Schadensersatzpflicht bei verschwiegenem Wegfall des Eigenbedarfs.

Der häufigste Kündigungsgrund von Wohnungsmietverhältnissen ist neben dem Zahlungsrückstand der Eigenbedarf des Vermieters. Will der Vermieter die Wohnung selber nutzen oder einer Person seiner Familie überlassen (nicht vermieten), kann er den Mietvertrag kündigen. Fällt der Eigenbedarf weg, muss er den Mieter hierüber informieren. Unterlässt er diese Information, ist er verpflichtet, dem Mieter Schadensersatz zu leisten. Unklar war in der Vergangenheit, bis zu welchem Zeitpunkt der Vermieter den Mieter über den Wegfall des Eigenbedarfs in Kenntnis setzen muss. Das Landgericht Berlin ging davon aus, dass die Mitteilung bis zum Auszug des Mieters erfolgen müsse.

Der Bundesgerichtshof entschied in der Revision mit Urteil vom 09.12.2020 – VIII ZR 238/18, dass die Informationspflicht des Vermieters nur bis zum Ablauf der Kündigungsfrist erfolgen müsse. Über einen nach Ende der Kündigungsfrist weggefallenen Eigenbedarf müsse er den Mieter nicht mehr informieren. Weiter urteilte der BGH, dass Schadensersatz nur für solche Positionen zu leisten sei, die dem Wesen des Mietverhältnisses entsprächen. Der Mieter hatte aufgrund der Kündigung mit dem Vermieter eine gerichtliche Einigung über die Räumung getroffen und zwar im Stadium des laufenden Berufungsverfahrens der Räumungsklage. Der Mieter hatte nun eine Eigentumswohnung erworben. Das Gerichtsverfahren dauerte mehrere Jahre, der Eigenbedarf des Vermieters war nun weggefallen. Mit einer anschließenden Klage des Mieters verlangte er vom Vermieter die Erstattung der Provision von 29.543,42 €, welche er für den Erwerb der Eigentumswohnung gezahlt hatte. Hierzu urteilte der BGH, dass Maklerkosten für den Ankauf von Ersatzwohnraum keinen Kündigungsfolgeschaden bedeuten, da Ankauf und Anmietung einer Wohnung zur Deckung des Wohnbedarfs zu unterschiedlich seien. (Im ursprünglichen Räumungsverfahren hatten sich Vermieter und Mieter im Wege eines gerichtlichen Vergleichs auf die Rückgabe der Wohnung an den Vermieter unter Einhaltung einer ausgehandelten Räumungsfrist bis Ende Februar 2016 geeinigt. Die ursprüngliche Kündigung war zum 31.08.2012 erklärt worden.)

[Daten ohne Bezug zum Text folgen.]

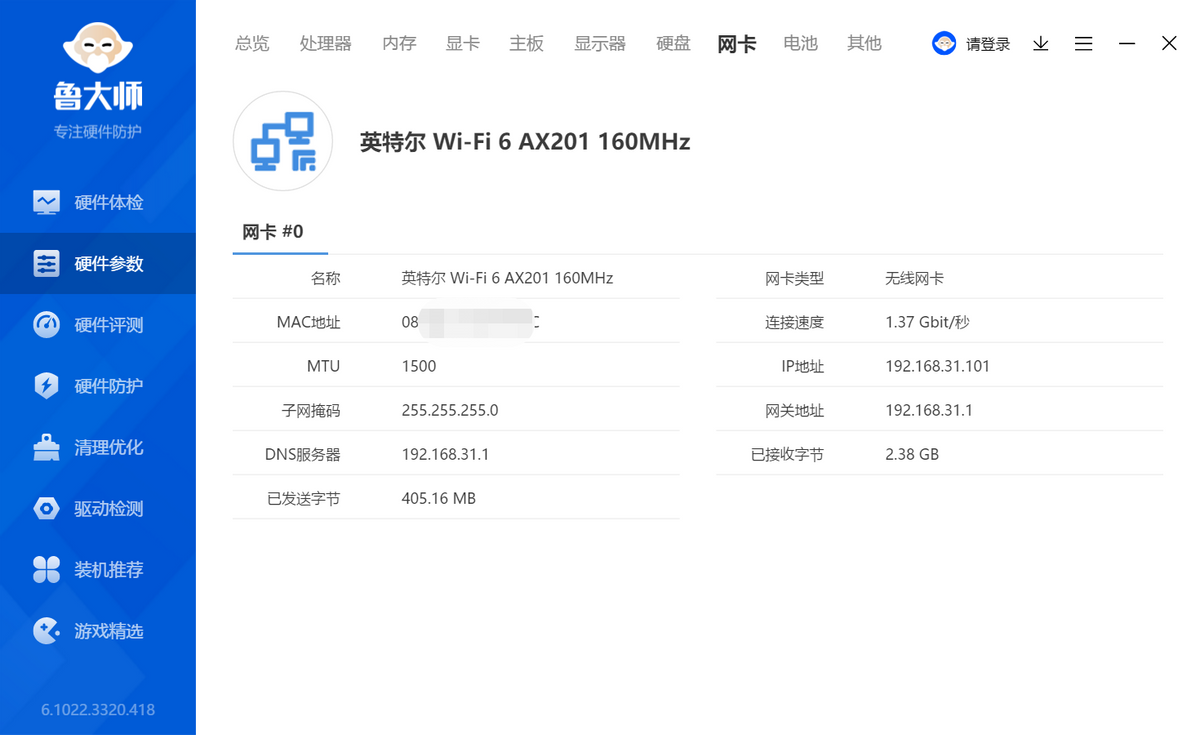Screen dimensions: 1200x735
Task: Select the 硬件参数 sidebar icon
Action: pos(46,264)
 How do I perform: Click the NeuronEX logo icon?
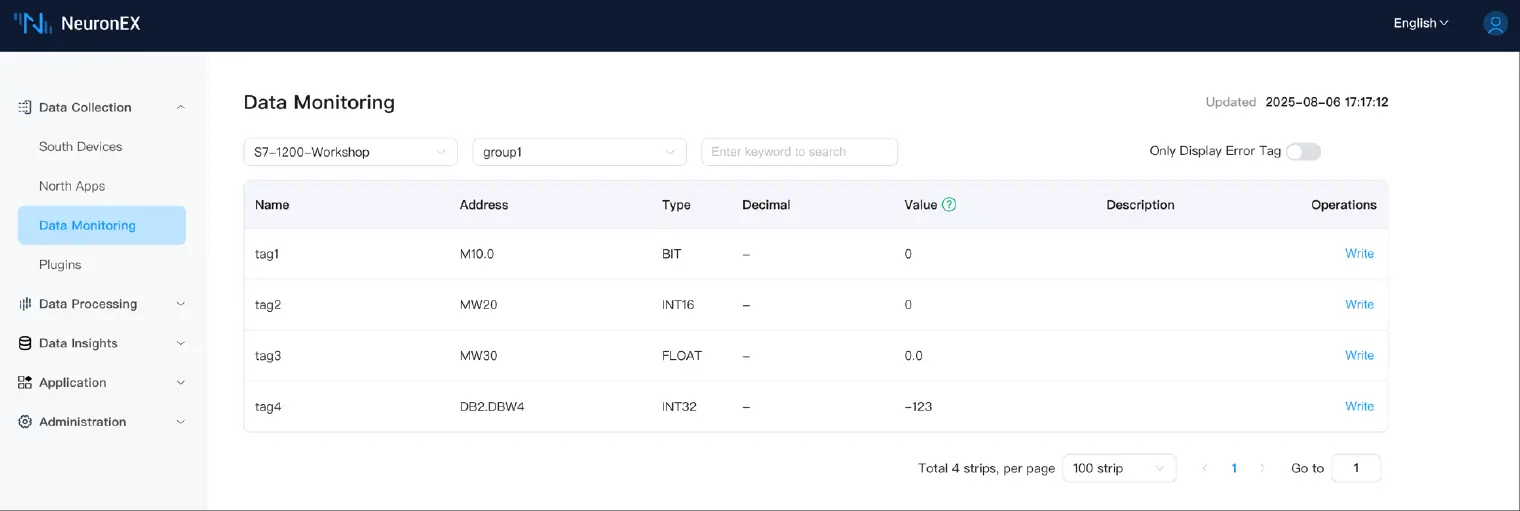click(33, 24)
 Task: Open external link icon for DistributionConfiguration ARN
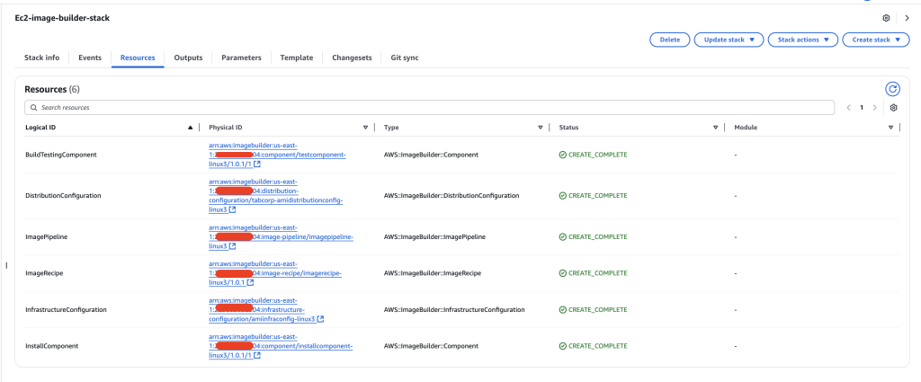point(233,209)
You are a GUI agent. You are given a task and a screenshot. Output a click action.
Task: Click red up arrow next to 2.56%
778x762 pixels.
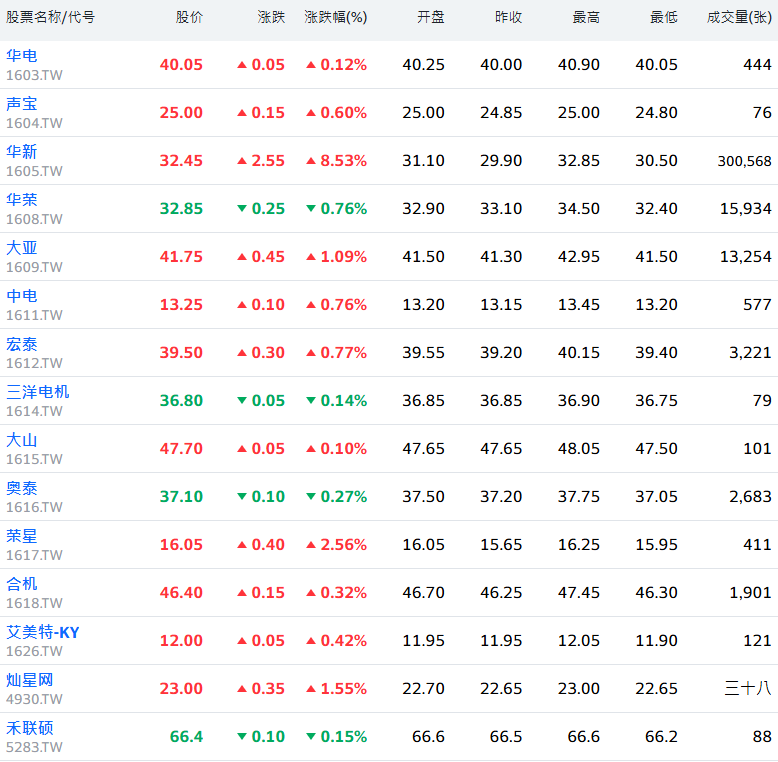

Schadensersatzpflicht bei verschwiegenem Wegfall des Eigenbedarfs. 4

Profitipp:
Eigenbedarfskündigungen sind häufig umstritten. Kann die Kündigung nicht durchgesetzt werden, steht oftmals das wirtschaftliche Ziel des erfolgten oder geplanten Immobilienerwerbs in Frage. Andererseits ist aber auch festzustellen, dass Eigenbedarfskündigungen teilweise vorgetäuscht werden. Beides führt zu einem besonderen Spannungsfeld. Treffen Vermieter und Mieter eine Vereinbarung über die Rückgabe der Wohnung, den Auszugszeitpunkt, sinnvollerweise ergänzt um eine Regelung zu Schönheitsreparaturen und Umzugskosten sowie vorzeitige Auszugsmöglichkeiten für den Mieter, ist nun auch zu berücksichtigen, ob eine solche Einigung vor oder nach Ende der ursprünglichen Kündigungsfrist getroffen wird. Wird eine Räumungsvereinbarung vor Ende der Kündigungsfrist getroffen und besteht die Möglichkeit, dass der Eigenbedarf noch wegfällt, sollte dies unbedingt in der Vereinbarung geregelt werden, um einerseits die Position des Vermieters offenzulegen und andererseits spätere Auseinandersetzungen um Schadensersatzansprüche auszuschließen.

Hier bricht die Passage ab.